Document section:
****************************************

Research: Call for free insecticide-treated nets for all

5 September 2007

Two studies challenge current policies on the distribution of insecticide-treated bednets, which can drastically reduce the risk of malaria infection.

Current international guidelines recommend providing subsidised bednets for the most vulnerable groups - young children and pregnant women. But researchers at the Ifakara Health Research and Development Centre in Tanzania, led by Dr Gerry Killeen, have now used mathematical models of mosquito behaviour and mortality to show that protecting 35-65 per cent of older children and adults with treated nets would substantially enhance the protection of the more vulnerable groups, too. Most human-to-mosquito transmission originates from adults and older children, who constitute the bulk of the population and are more attractive to mosquitoes.

Meanwhile, researchers in Kenya have looked at the impact of distributing free bednets. Successful and equitable distribution of nets, even among young children, is not straightforward: by the end of 2004, only 7 per cent of children in rural Kenya were reported to be sleeping under the nets and only 3 per cent among the poorest sectors of these communities. Even when the price of a treated net is heavily subsidised, parents may have to choose between school fees and food or a net.

****************************************

Source data:

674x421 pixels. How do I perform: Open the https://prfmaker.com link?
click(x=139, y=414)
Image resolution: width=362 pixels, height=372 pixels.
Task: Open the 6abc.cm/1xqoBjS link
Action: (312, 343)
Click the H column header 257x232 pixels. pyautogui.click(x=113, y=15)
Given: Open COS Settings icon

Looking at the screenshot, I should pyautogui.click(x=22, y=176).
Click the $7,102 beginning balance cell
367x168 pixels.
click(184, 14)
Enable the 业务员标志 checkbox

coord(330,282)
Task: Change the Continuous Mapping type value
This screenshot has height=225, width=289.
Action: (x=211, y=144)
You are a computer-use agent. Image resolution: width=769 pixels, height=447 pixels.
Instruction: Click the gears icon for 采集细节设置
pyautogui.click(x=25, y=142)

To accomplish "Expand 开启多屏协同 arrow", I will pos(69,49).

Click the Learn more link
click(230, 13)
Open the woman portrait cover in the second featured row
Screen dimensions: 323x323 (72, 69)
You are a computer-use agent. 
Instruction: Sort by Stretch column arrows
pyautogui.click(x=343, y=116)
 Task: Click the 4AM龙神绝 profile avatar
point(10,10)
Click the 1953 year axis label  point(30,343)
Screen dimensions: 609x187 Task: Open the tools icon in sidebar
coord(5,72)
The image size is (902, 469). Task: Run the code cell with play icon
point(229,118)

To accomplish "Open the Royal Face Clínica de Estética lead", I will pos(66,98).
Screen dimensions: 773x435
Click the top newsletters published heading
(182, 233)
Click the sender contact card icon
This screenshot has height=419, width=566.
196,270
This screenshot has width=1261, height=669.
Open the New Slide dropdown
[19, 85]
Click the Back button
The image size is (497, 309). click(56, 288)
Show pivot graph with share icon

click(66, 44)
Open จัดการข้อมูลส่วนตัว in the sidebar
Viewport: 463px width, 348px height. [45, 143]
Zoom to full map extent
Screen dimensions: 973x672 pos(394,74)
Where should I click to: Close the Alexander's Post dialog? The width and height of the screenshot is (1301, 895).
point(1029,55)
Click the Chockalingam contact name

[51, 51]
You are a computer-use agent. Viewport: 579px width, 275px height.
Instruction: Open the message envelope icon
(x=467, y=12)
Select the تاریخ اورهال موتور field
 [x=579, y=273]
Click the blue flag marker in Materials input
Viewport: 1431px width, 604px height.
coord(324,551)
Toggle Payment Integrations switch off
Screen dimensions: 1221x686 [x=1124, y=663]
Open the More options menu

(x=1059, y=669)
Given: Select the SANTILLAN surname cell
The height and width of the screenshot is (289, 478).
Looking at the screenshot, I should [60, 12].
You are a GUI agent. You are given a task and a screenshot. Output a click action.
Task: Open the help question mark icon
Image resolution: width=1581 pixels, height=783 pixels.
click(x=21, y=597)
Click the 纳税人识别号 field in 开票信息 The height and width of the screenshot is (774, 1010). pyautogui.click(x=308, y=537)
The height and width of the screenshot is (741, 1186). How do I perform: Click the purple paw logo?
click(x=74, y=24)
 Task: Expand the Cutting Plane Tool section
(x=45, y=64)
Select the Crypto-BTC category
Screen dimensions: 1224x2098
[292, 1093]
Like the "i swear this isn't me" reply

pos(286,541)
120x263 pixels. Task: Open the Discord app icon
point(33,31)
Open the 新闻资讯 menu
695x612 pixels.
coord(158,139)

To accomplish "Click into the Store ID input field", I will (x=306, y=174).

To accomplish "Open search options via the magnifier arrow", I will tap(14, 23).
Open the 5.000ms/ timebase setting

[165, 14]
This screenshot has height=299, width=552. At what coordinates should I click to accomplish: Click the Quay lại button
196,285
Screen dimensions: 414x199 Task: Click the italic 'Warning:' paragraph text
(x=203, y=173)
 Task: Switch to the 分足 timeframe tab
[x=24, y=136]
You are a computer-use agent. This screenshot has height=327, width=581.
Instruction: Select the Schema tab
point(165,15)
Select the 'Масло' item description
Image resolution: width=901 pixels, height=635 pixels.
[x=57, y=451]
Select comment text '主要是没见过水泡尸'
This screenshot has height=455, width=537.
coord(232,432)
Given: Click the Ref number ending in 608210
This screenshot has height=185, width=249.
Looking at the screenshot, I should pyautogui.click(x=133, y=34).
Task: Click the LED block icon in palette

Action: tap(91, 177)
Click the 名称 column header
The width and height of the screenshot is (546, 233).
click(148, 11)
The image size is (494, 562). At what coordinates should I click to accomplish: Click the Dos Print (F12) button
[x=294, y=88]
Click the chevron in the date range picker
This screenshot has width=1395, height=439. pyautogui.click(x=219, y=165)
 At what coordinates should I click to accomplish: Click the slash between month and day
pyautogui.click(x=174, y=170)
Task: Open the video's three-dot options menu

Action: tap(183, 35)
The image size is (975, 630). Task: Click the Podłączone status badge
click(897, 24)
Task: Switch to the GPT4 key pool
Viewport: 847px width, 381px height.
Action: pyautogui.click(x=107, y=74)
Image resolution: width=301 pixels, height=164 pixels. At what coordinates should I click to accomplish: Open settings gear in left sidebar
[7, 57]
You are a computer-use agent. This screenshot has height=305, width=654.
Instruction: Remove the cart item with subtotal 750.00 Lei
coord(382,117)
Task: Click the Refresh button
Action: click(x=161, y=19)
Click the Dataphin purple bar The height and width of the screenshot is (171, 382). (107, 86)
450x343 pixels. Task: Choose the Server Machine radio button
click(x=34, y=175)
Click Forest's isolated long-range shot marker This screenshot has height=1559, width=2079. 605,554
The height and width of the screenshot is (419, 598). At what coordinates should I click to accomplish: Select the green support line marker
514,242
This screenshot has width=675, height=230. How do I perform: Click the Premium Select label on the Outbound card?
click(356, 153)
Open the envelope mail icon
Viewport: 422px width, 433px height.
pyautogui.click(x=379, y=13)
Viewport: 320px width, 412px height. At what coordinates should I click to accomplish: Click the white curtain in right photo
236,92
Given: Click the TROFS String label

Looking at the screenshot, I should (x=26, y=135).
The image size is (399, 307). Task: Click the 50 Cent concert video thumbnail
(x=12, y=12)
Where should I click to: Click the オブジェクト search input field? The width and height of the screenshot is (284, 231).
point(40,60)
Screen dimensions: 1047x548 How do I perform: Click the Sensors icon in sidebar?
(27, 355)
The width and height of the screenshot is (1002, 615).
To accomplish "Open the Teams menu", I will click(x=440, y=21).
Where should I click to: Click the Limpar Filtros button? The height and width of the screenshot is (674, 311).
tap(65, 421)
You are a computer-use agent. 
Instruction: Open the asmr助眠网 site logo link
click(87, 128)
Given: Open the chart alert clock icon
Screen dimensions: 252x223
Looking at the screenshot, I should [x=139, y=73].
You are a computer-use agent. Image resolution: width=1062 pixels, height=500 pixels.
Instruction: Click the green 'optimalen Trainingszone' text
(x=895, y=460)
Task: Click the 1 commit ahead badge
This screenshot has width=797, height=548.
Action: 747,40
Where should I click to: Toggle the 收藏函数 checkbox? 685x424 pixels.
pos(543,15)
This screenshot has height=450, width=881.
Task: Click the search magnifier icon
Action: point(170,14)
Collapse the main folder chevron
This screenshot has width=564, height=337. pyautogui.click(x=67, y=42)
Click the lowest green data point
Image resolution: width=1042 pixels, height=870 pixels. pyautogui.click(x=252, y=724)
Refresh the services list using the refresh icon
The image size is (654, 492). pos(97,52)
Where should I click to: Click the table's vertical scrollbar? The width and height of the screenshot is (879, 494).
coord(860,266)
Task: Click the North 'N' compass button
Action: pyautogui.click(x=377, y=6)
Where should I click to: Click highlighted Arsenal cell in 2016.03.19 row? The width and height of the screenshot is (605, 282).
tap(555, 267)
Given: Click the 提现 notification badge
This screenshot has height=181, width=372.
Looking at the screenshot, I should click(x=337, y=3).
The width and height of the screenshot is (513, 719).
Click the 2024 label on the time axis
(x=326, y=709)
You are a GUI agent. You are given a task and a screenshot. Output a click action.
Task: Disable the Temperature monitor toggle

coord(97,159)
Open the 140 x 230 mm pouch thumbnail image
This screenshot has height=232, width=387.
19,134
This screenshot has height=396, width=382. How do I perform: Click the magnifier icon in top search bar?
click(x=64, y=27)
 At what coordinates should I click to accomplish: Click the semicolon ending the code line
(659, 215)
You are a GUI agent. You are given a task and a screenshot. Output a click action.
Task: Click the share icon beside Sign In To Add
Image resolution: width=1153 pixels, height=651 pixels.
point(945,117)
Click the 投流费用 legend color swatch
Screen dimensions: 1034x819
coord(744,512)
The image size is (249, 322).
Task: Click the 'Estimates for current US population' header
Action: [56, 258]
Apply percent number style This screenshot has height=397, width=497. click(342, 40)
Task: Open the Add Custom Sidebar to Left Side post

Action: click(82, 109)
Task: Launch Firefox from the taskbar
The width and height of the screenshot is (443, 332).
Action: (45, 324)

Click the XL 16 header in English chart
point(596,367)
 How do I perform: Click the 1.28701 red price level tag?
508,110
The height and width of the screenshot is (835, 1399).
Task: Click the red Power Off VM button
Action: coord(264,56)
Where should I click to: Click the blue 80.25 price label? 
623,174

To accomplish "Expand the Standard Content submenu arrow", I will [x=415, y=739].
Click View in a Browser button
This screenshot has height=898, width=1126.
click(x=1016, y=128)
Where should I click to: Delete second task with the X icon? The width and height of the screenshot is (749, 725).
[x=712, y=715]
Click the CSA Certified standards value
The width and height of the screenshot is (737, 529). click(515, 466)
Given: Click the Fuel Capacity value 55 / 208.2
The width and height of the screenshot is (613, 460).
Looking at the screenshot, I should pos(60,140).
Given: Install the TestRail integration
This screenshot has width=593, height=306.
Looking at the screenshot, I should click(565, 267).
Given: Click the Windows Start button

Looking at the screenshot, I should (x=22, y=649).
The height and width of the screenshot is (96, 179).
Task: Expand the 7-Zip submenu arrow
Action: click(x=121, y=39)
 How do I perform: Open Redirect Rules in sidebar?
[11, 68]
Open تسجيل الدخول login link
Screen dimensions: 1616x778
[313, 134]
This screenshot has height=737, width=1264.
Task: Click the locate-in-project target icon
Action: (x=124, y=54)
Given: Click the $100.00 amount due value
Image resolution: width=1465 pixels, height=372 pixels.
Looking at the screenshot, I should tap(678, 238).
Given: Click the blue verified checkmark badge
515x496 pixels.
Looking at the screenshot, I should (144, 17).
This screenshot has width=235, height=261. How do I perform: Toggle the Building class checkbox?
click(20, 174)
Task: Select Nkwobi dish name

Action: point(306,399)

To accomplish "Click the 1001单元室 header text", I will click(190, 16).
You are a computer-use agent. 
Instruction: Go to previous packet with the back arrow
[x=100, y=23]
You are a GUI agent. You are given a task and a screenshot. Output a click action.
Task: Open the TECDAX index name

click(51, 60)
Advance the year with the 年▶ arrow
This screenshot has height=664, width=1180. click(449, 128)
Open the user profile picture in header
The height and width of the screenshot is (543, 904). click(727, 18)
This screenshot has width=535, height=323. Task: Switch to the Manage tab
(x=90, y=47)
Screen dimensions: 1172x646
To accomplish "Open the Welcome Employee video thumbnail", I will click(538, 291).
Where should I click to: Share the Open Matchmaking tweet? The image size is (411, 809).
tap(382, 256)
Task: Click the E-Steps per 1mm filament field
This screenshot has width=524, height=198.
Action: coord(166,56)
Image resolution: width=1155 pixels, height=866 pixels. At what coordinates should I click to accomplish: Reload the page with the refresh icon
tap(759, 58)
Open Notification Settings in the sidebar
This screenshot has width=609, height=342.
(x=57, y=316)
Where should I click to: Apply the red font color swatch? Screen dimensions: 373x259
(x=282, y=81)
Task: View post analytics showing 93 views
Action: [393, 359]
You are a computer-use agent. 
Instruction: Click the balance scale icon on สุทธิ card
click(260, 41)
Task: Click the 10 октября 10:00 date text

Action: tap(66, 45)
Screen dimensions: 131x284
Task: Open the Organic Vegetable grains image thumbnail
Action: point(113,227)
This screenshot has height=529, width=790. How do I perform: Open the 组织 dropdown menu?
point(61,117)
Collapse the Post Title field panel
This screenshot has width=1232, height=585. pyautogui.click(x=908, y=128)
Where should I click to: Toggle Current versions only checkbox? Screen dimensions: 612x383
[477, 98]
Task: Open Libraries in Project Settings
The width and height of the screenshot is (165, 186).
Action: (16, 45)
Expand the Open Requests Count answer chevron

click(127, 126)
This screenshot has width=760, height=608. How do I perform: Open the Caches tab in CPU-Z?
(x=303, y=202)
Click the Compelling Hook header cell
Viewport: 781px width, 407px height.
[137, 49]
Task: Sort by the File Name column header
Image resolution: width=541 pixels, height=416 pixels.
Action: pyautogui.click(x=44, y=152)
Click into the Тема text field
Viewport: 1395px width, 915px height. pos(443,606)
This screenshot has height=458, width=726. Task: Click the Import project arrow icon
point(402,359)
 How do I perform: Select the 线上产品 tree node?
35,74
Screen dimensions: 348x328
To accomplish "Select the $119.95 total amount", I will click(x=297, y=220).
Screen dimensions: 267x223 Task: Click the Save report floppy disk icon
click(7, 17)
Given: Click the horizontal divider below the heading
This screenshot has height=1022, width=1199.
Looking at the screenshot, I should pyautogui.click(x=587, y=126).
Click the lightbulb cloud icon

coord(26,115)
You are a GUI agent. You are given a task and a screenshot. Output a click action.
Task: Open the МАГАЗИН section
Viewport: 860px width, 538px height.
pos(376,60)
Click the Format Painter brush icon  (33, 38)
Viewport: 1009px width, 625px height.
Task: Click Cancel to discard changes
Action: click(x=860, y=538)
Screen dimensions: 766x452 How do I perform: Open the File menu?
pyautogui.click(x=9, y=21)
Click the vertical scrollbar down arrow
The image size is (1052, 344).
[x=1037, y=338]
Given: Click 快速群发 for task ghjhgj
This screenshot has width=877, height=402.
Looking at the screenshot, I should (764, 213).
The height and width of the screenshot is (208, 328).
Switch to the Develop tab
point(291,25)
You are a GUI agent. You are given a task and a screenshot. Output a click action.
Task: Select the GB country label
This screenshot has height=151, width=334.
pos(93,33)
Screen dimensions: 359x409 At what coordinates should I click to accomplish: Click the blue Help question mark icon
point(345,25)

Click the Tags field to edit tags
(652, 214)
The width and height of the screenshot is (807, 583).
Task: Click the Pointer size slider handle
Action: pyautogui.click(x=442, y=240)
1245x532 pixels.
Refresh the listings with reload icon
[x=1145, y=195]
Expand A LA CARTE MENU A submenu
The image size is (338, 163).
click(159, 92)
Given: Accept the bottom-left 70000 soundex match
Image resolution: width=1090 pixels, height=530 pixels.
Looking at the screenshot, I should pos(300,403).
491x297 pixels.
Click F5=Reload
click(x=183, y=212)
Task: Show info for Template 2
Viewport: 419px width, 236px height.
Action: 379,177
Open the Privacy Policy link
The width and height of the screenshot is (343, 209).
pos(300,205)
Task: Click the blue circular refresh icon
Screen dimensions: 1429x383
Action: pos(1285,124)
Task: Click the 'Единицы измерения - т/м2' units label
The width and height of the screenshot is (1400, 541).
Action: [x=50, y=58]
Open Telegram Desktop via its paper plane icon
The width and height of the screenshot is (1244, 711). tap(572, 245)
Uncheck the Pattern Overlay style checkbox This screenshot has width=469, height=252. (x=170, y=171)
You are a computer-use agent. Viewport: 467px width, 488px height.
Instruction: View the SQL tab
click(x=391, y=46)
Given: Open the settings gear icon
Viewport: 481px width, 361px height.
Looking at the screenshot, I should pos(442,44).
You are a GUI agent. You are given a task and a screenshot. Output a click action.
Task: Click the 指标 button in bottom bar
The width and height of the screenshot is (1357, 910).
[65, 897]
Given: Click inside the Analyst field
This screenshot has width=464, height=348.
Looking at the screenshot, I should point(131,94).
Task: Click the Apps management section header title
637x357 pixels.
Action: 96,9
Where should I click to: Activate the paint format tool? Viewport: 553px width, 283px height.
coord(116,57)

****************************************

Work item: According to the text on insecticide-treated bednets, what share of children in rural Kenya were reported to be sleeping under the nets by the end of 2004? These lines are material separate from the text on insecticide-treated bednets.

Finished exercise: 7 percent